Menurut Prof Emy, langkah pendidikan pengarusutamaan gender ada tiga hal. Pertama dekonstruksi, yaitu penyadaran individu bahwa seorang perempuan memiliki potensi dan kapabilitas. Kedua rekonstruksi atau penyadaran yang dapat dilakukan secara formal dan aplikatif, yaitu mengikuti kuliah atau pelatihan dan kegiatan-kegiatan sosial. Dan ketiga reproduksi, yaitu penanaman ideologi gender yang setara dan adil antara perempuan dan laki-laki.

Teknologi untuk Kampanye Kesetaraan Gender

Selanjutnya, Luthfia sebagai pemateri kedua menambahkan hal-hal yang dapat dilakukan perempuan di masa pandemi dan era digitalisasi. Menurutnya, perempuan dapat memanfaatkan kemanjuan teknologi untuk mengkampanyekan kesetaraan gender di media sosial. Perempuan juga dapat menciptakan lingkaran dukungan sesama perempuan.

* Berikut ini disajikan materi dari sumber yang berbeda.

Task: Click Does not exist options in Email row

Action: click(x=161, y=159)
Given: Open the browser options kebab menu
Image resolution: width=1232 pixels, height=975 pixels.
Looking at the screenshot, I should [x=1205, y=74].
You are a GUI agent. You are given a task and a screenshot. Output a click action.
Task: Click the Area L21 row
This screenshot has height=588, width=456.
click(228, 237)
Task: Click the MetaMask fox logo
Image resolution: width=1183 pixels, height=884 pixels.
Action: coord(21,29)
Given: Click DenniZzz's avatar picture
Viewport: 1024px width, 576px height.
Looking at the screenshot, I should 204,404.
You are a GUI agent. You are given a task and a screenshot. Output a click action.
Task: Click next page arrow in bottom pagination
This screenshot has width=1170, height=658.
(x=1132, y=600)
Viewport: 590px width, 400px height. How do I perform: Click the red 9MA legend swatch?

“Seringkali wanita dan wanita itu saling sikut-sikutan jadi sudah saatnya perempuan untuk saling mendukung agar dapat mencapai gender equality,” ucapnya.

Penyampaian materi oleh Luthfia Anindya Yuwono via Zoom pada Selasa (27/04/2021). (Dok Pribadi)

Sementara Elni sebagai pemateri ketiga menyampaikan perihal bagaimana menjadi pemimpin perempuan di era digital saat ini. Terdapat beberapa langkah yang dapat dilakukan perempuan untuk mencapai tujuannya sebagai pemimpin. Pertama, menemukan masalah atau kegelisahan kemudian speak up di media sosial atau organisasi melalui diskusi-diskusi. Kedua, membangun jejaring untuk memulai agenda strategis secara kolektif.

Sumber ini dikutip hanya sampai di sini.